The impulse for the standard was given a few years ago when Jotun started working on a methodology to measure the performance of its paint products for hulls and propellers. Although hesitant at first, the company soon realized the value of putting its findings in the public domain. So, together with the Bellona Foundation, an environmental NGO, and the Clean Shipping Coalition, it approached the IMO emphasizing the need for a common methodology. “Someone in the room raised their hand and said, if there is a need for a standard, the right place is ISO,” Oftedahl recalls.
Jotun is already using the standard to offer unique personalized contracts to its customers. For a prescribed fee, it agrees to deliver a specific level of performance based on ISO 19030-2. If the company fails to meet its promised performance, it charges less or pays out under a cash-back guarantee depending on the commercial model. It’s a decisive move away from a product-based to a performance-based industry.
Put differently, ISO 19030 has led to the servitization of paint, and this is also changing the way ship manufacturers think. When someone wants to buy a new ship, the first thing he does is go to the building yard to decide on technical specifications. But for the first time, earlier this year, a shipyard manufacturer, instead of just noting the technology that would go into the hull, referred to ISO 19030 to prescribe an expected performance. “If we continue in this direction, ISO 19030 could well reinvent the way the industry works,” concludes Oftedahl.
Like ISO 19030, other ISO standards can help the shipping industry make better decisions. Anti-fouling paint, for example, can contain chemicals that harm the marine environment. ISO has therefore developed a risk assessment standard to evaluate the negative impacts of biocidally active anti-fouling paint, and is now working on test methods for screening these products in controlled conditions. “Understanding how to measure and/or sample data is important. Knowledge is the first step towards action,” says Dr Carolyn Junemann, Secretary of ISO/TC 8/SC 2.
High-tech to the rescue
Surprisingly, some of the greatest ecological hazards come from nature itself. For example, not only does biofouling affect the energy performance of a ship, it also poses a risk to the marine environment. The organisms that attach to the hull are taken to new habitats where they could reproduce and out-compete native species, a bit like pests.
ISO 19030 could well reinvent the way the industry works.

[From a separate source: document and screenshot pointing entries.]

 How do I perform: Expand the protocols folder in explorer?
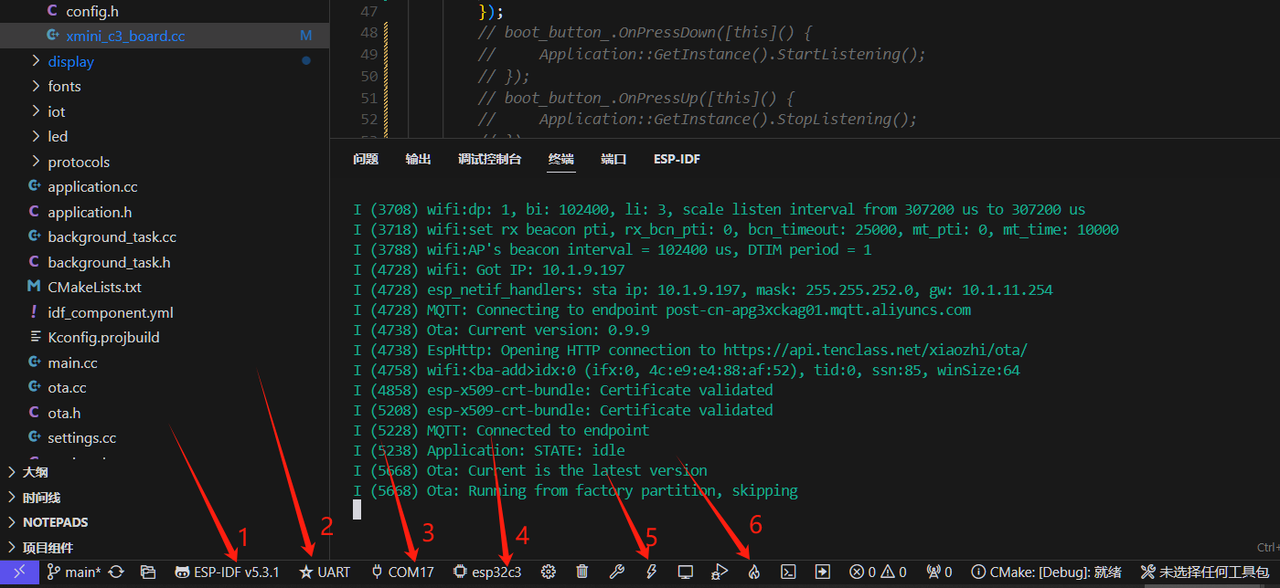pos(78,162)
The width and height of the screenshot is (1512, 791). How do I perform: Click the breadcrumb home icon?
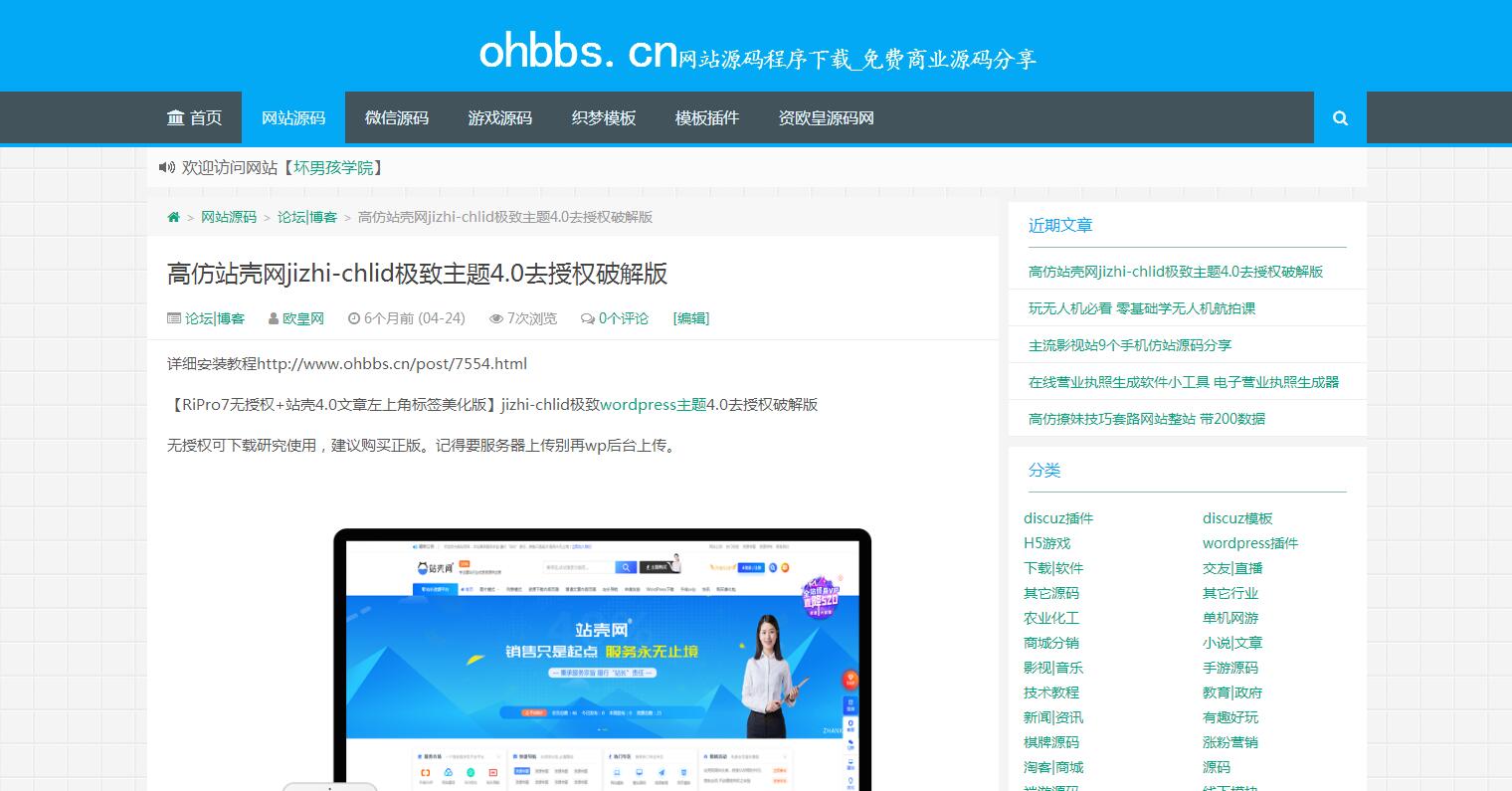(173, 216)
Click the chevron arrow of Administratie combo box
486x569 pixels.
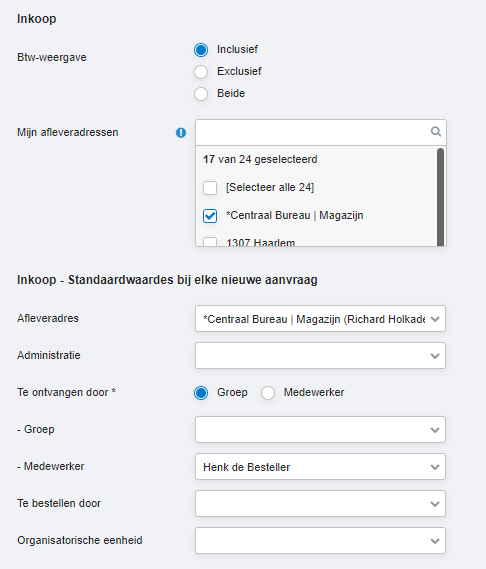pyautogui.click(x=435, y=356)
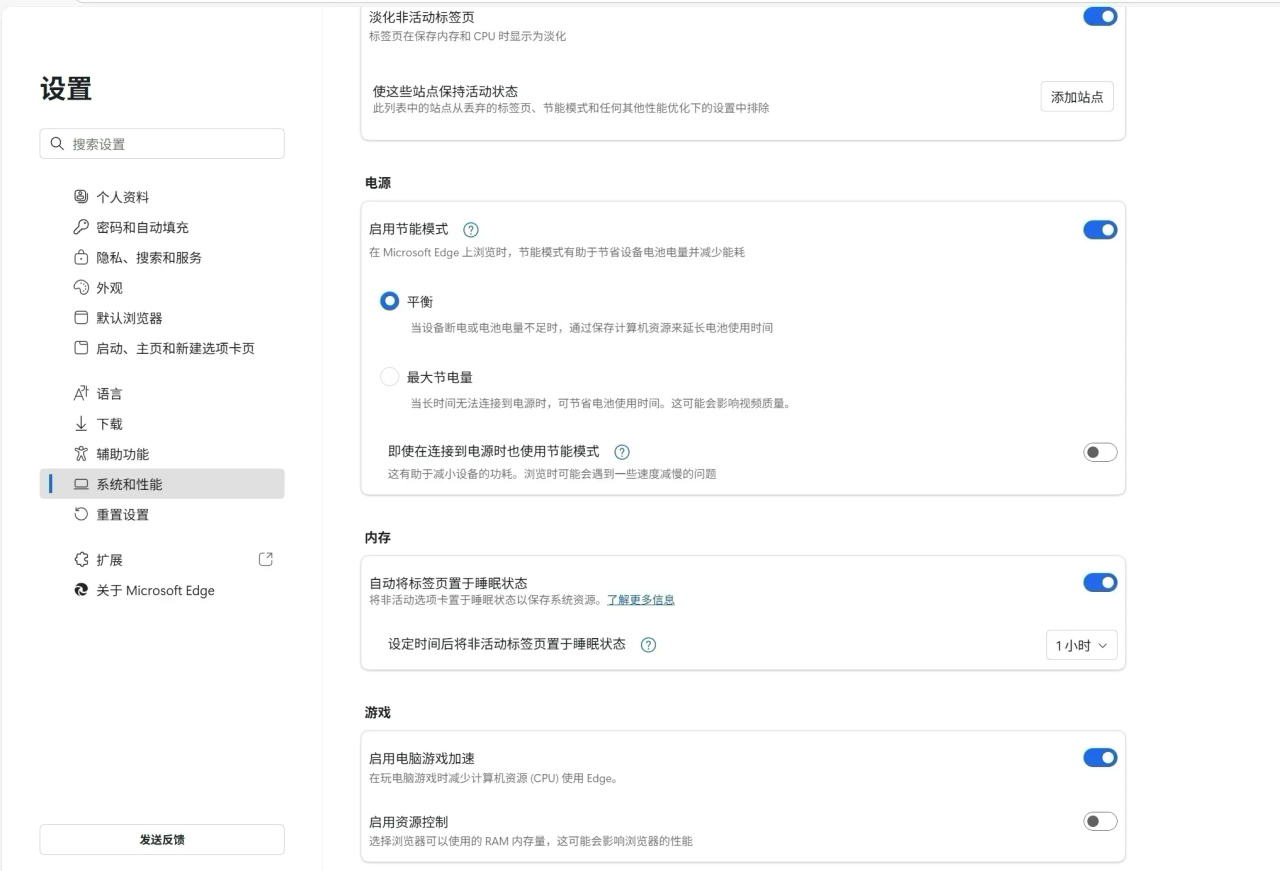Image resolution: width=1280 pixels, height=871 pixels.
Task: Click the 搜索设置 search field
Action: click(162, 144)
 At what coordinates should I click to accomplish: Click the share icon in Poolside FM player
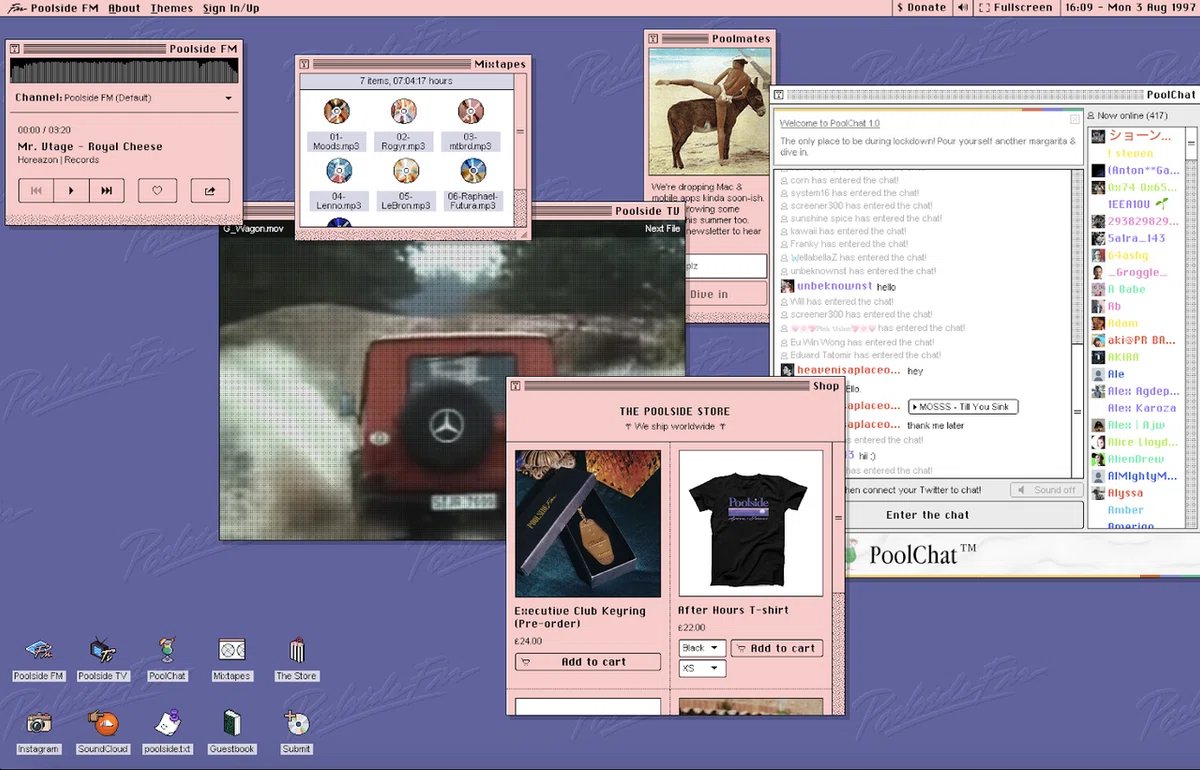(210, 190)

That’s also the case with ballast water, which is held inside tanks to increase the ship’s stability during transit. When this water is discharged, it could potentially introduce invasive non-native species into the local environment. “ISO is working on standards for sampling ballast water, so that ships can be properly outfitted to monitor discharged ballast water and thus mitigate the risk of translocation of species,” explains Dr Junemann, who is also Convenor of the ISO working group on aquatic nuisance species.
Because ISO responds to the needs of the industry as well as those of society, these standards result in both economic and environmental benefits. “The committee is quite excited to have started work on a standard for the calibration and measurement of shaft power, which is a function of the ship’s speed and is a key factor in determining efficiency. This could be another game changer for the industry,” says Dr Junemann.
As the demand for goods to be taken overseas increases, and the timeline to take environmental action closes up, the industry will continue to look to ISO to deliver the technical specifications and measurements the shipping world needs today.